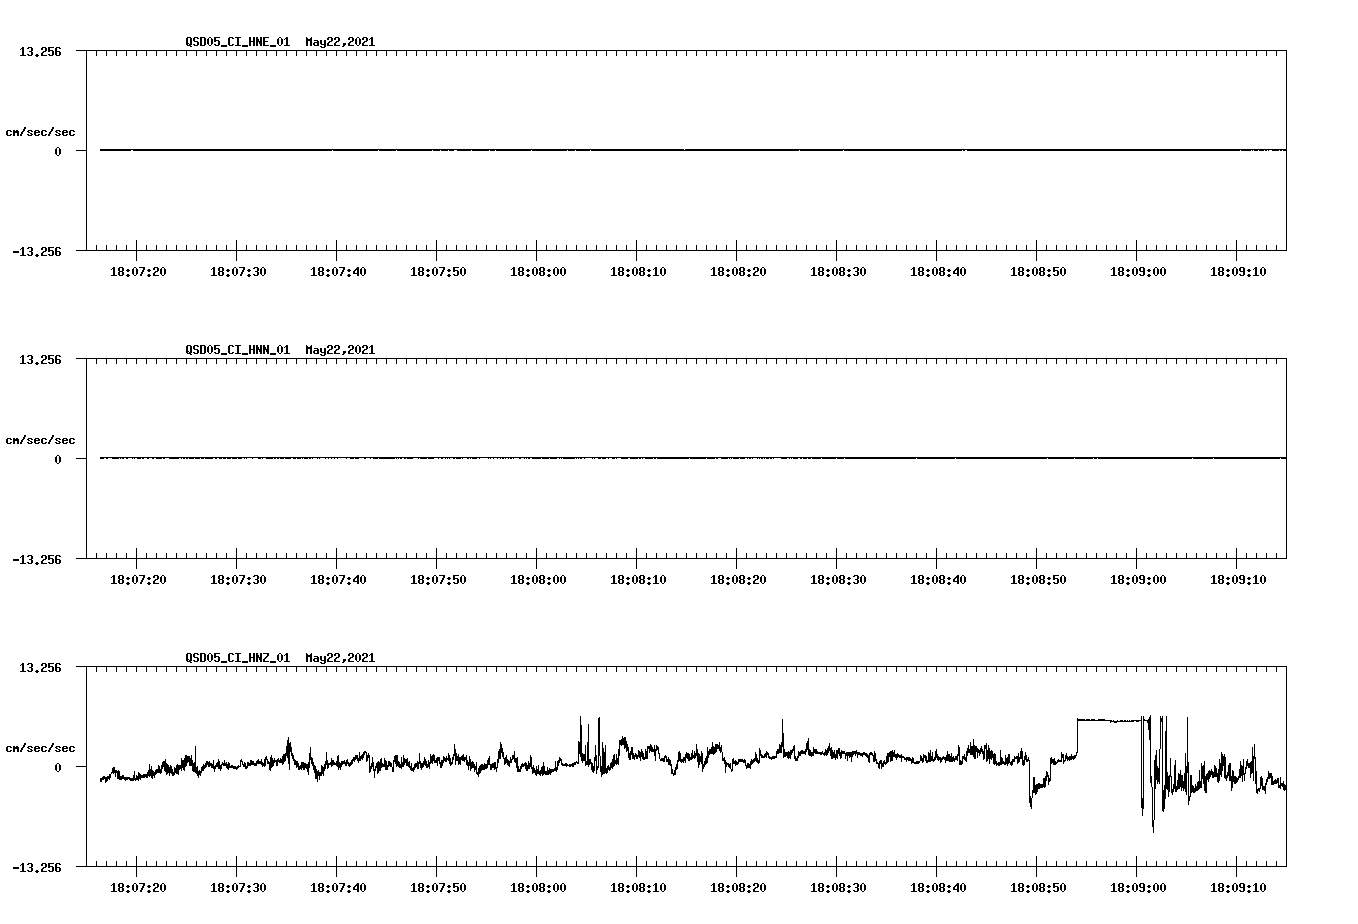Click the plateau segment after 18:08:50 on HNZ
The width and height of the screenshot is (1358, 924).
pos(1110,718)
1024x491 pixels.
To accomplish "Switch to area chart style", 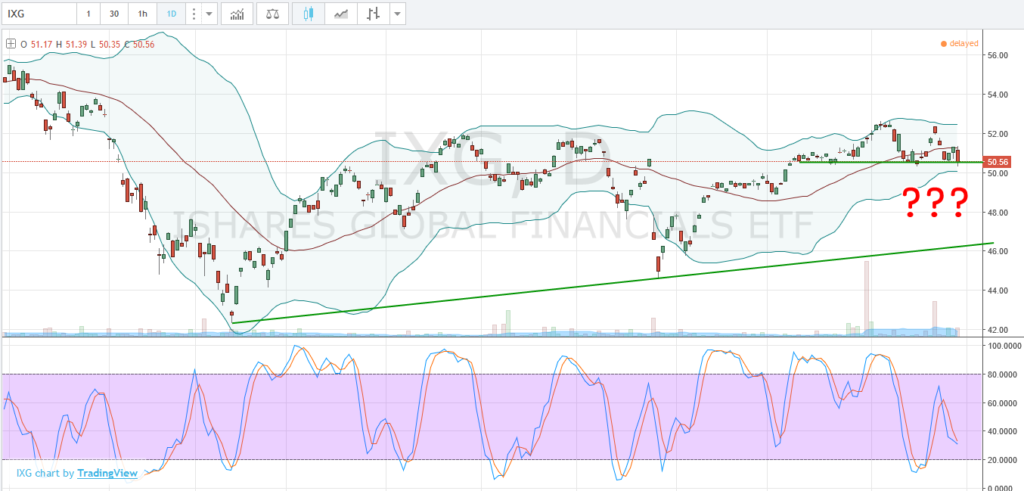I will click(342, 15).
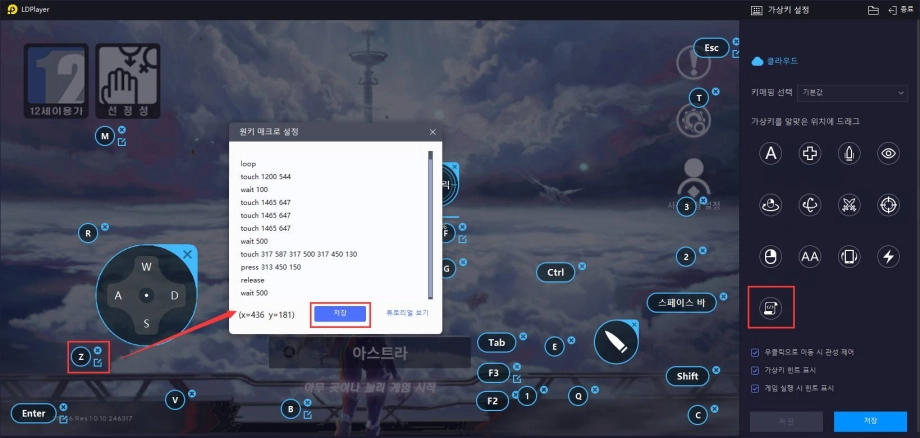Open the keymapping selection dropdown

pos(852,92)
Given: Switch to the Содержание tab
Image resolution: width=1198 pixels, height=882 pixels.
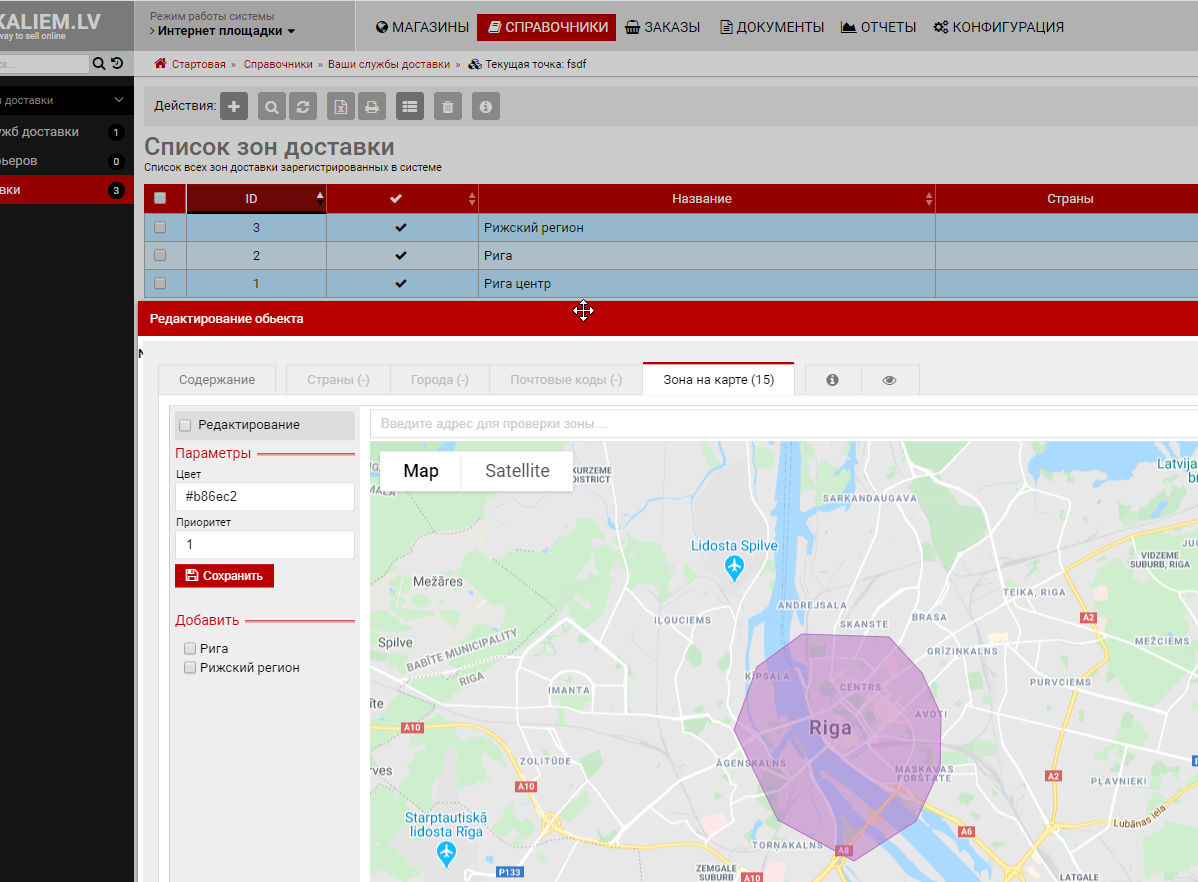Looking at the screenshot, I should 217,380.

==*==

§ **WORK TO BE COMPLETED**: Locate each line in the records that contains the string "width", and copy those lines.

§ **SOLUTION TO THE PROBLEM**:
The width and height of the screenshot is (1358, 924).
Image resolution: width=1198 pixels, height=882 pixels.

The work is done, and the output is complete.